As our infrastructure is growing, the number of services and tasks is increasing as well. This can be tedious and time-consuming, especially when you have to deal with a lot of servers - enter Ansible! Ansible allows automating tasks on a wide range of platforms, including Linux, Windows, and Mac. It is based on so-called playbooks, roles and tasks. Once defined, it is really easy to deploy the defined settings to target machines. All it needs is adding a few lines to the hosts file and defining host_vars to let Ansible know what kind of tasks to execute.

Starting out #

As I didn’t know much about Ansible before, I decided to study already existing playbooks in order to learn more about how it works. The Arch infrastructure repository helped me a lot in understanding how to set up the different roles needed. I began by writing a role for all kinds of common tasks like installing base packages, setting up services and installing a MOTD.

Host_vars and conditionals to the rescue #

Since not every host needs to be configured the same way, host_vars provides a neat way to define what task to execute on which machine. I also added a few conditionals to the role to make sure that certain tasks are only executed if needed - eg. Chaotic-AUR GPG keys don’t need to be fetched every time the playbook is executed. There was also one issue with our docker-compose configurations - as the repo was closed source previously, it contained a lot of sensible environment variables in those files. To make it open source, those variables needed to be replaced with Ansible variables. Thanks to the template feature of Ansible, it is quite easy to supply a template docker-compose.yml.j2 (Jinja2 formatting) which then gets rendered into a proper docker-compose.yml file with the variables replaced when the playbook is executed. Also, ansible-vault is a great little tool that allows encrypting sensitive files and data easily - Ansible automatically decrypts the content when deploying changes.

Automating everything! #

While writing the different roles, I had so much fun that I couldn’t stop working on it until it was all automated. Ansible Galaxy also came in handy, as it provided an already existing playbook for basic hardening of Linux installations and SSH with the devsec.hardening collection. Meanwhile, I also rewrote our existing Nginx configurations to better fit our needs. Thinking about how I used Nginx Proxy Manager to handle web server needs not too long ago, I’m somewhat happy I finally learned how to do it properly. It just provides so much more flexibility concerning configurations and setup. While NPM worked fine for the time being, it feels really good to be able to write your own Nginx configurations!

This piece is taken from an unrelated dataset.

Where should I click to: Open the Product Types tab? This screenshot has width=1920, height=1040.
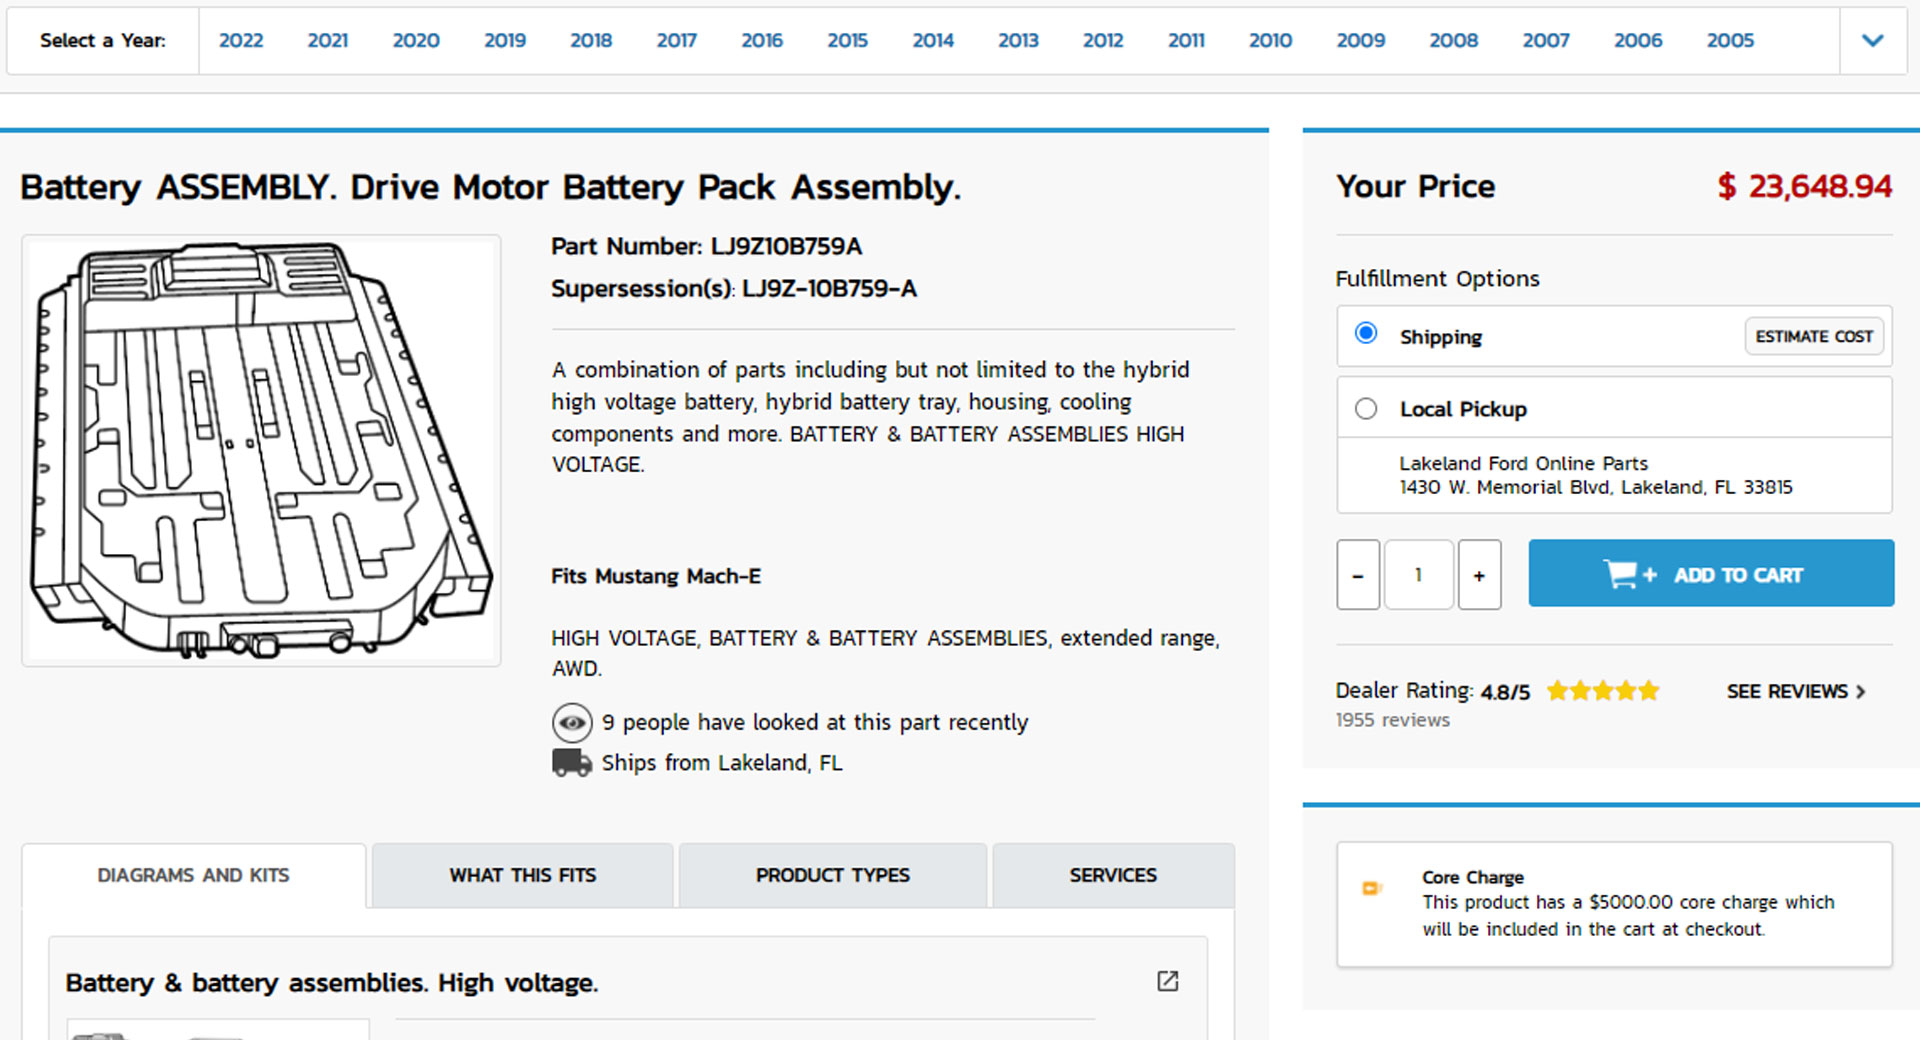tap(832, 875)
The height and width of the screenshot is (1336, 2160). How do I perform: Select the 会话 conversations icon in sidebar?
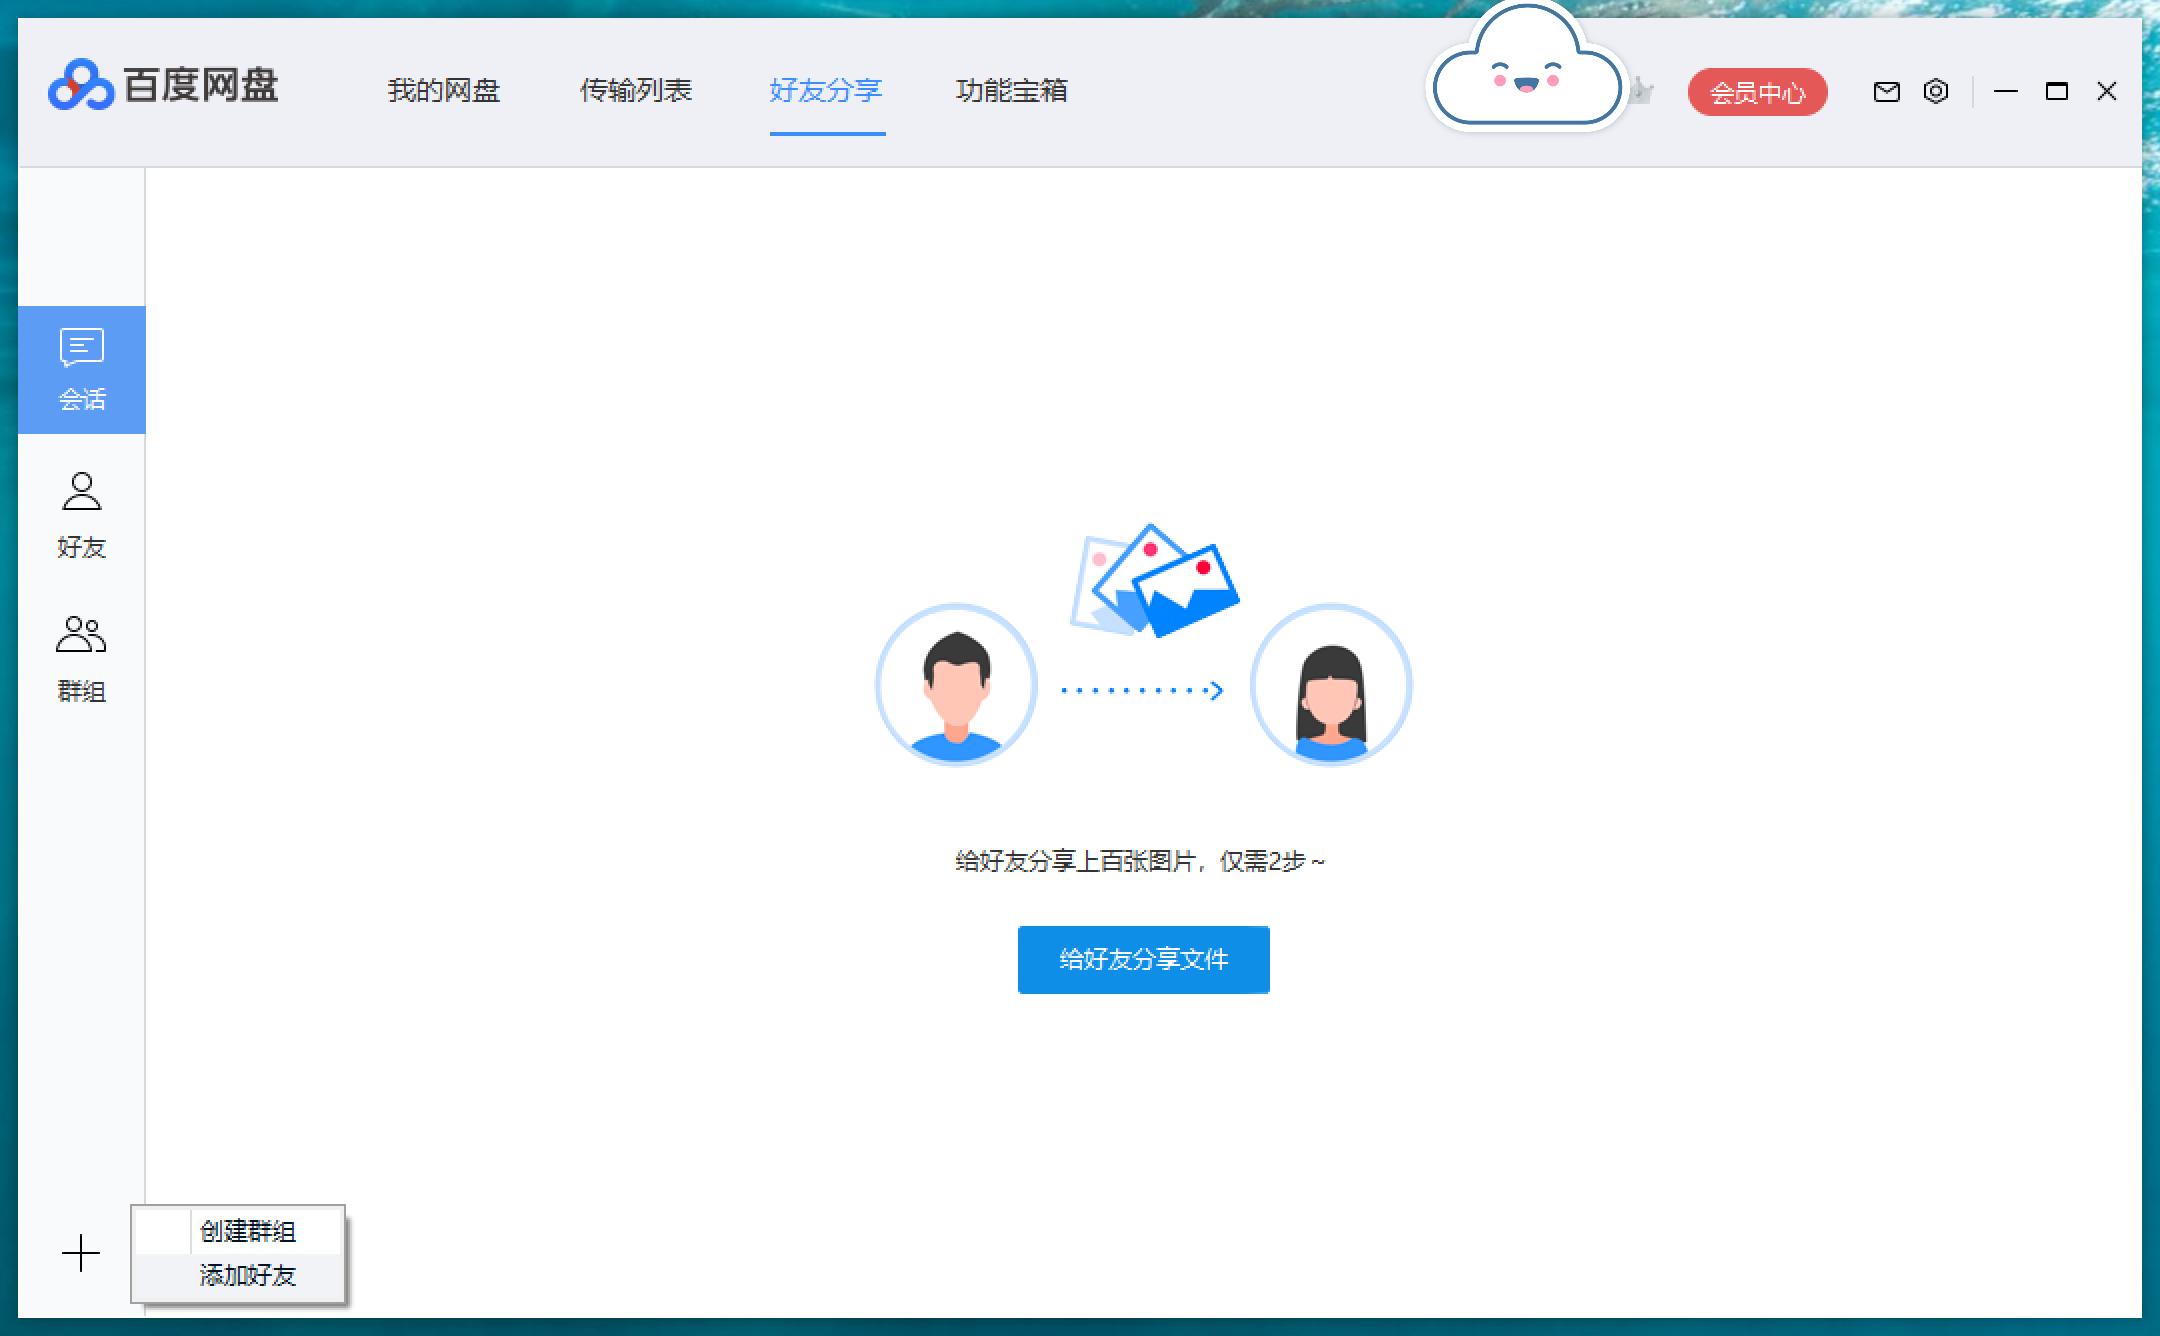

Chaotic-AUR cluster bootstrap? #

Well, since I’m also operating Chaotic-AUR, it was natural to also include it in the process of automating stuff. After a long trial and error session, the chaotic_aur role is now available on Chaotic’s Github organization. It is also available in Garuda’s infrastructure repository as a git submodule and can be used to set up a whole cluster if provided with the correct host_vars.

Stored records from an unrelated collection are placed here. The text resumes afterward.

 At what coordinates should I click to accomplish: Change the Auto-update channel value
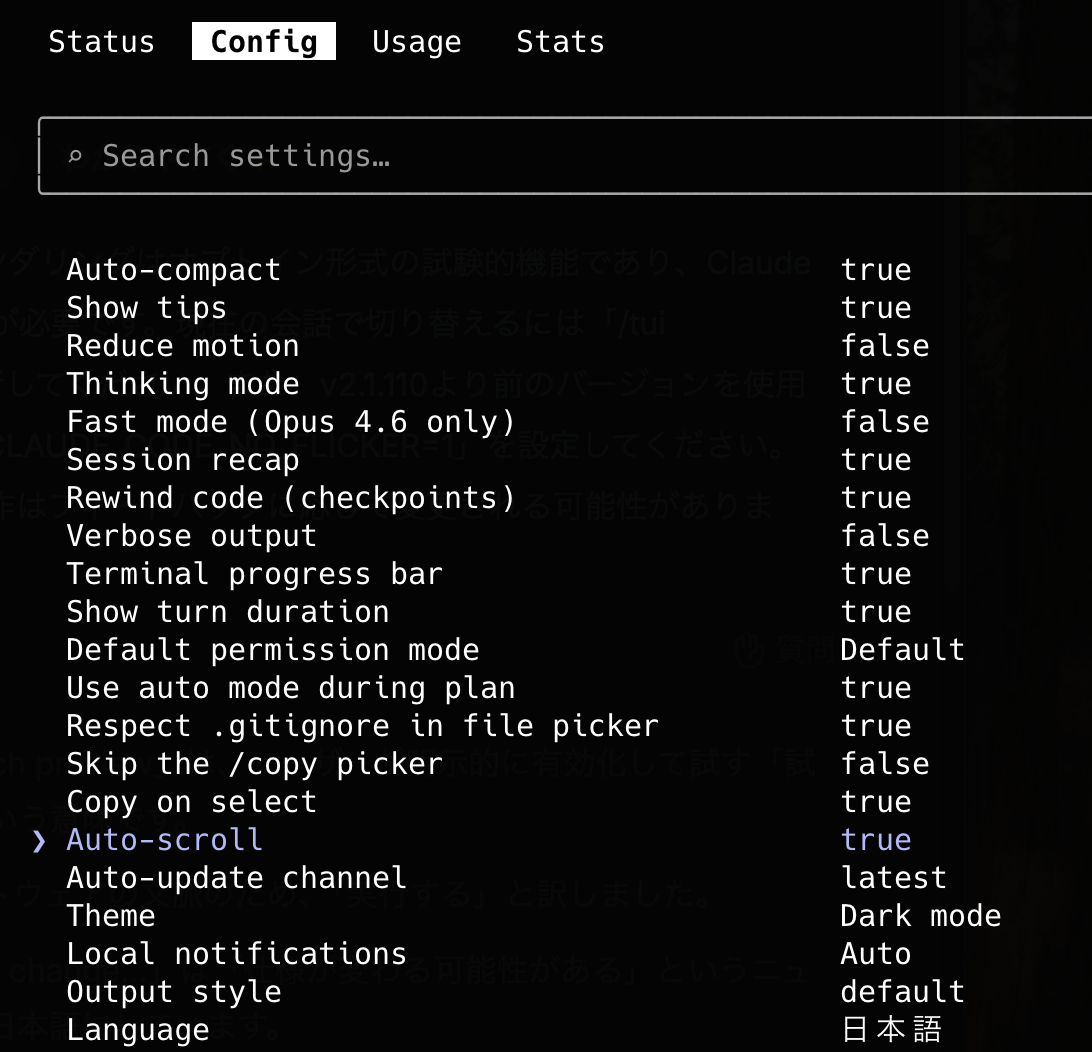[x=893, y=878]
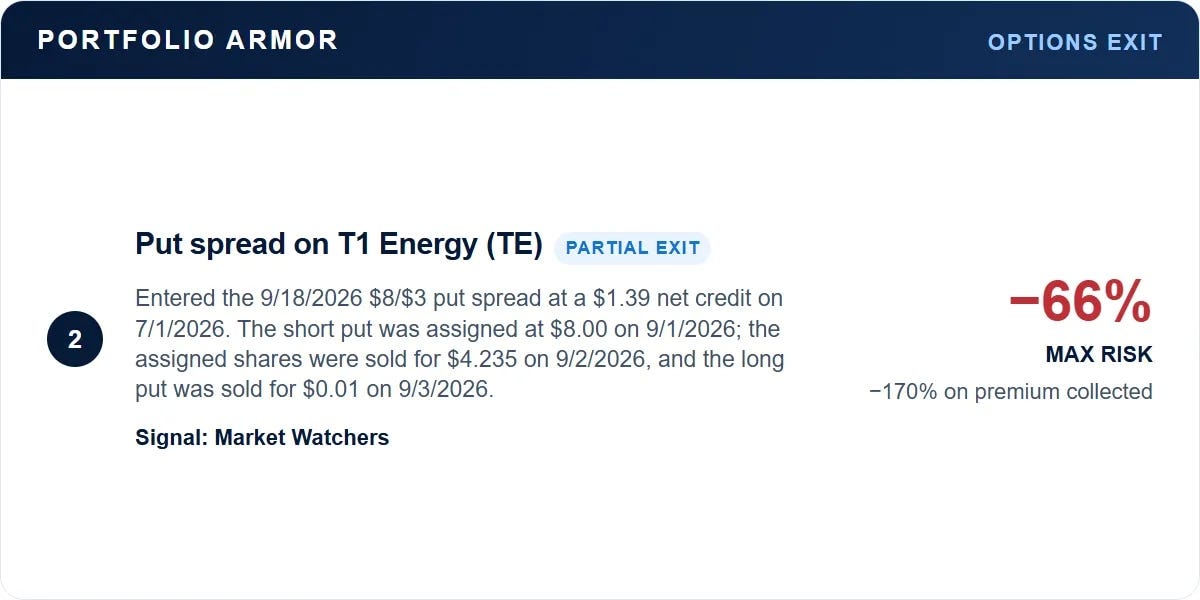The height and width of the screenshot is (600, 1200).
Task: Select the PARTIAL EXIT status badge
Action: click(632, 248)
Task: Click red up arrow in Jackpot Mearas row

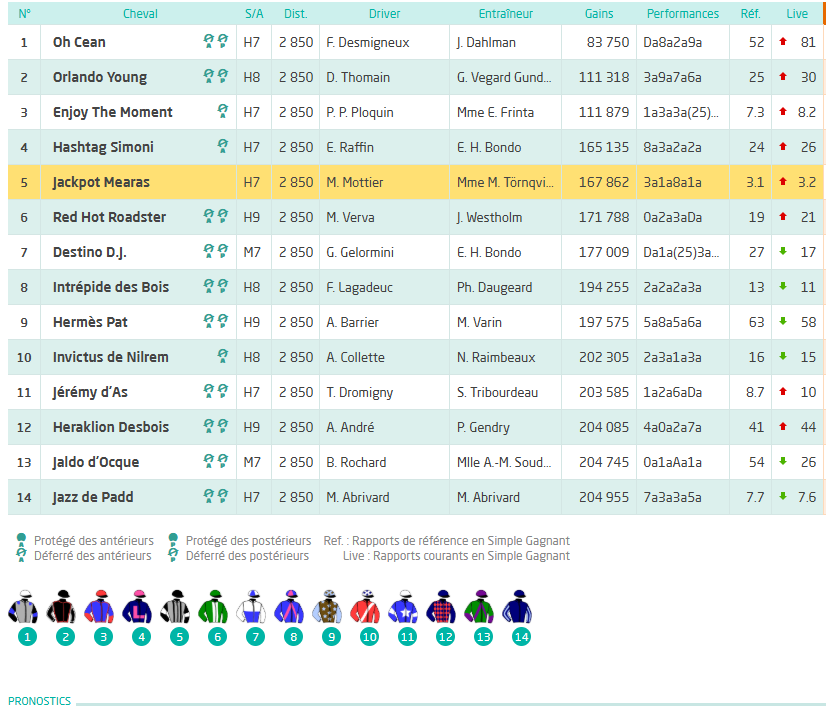Action: pos(783,182)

Throwing in some GitLab CI #

Automating and running playbooks on my personal machine was too boring, so I decided to utilize GitLab CI to trigger deployments based on commit messages. Currently, the repo responds to deploy <playbook.yml> as well as dry-run <playbook.yml>. Obviously deploy deploys the supplied playbook while the latter initiates a dry run via ansible-playbook <playbook.yml> --check.

Wrapping it all up #

I had a great time learning how to use Ansible! It will be really useful to decrease time spent configuring servers, allowing me to focus on other things which aren’t automated. After all, changes just need to be pushed by ansible-playbook full_run.yml while setting up a new server became a matter of a few minutes.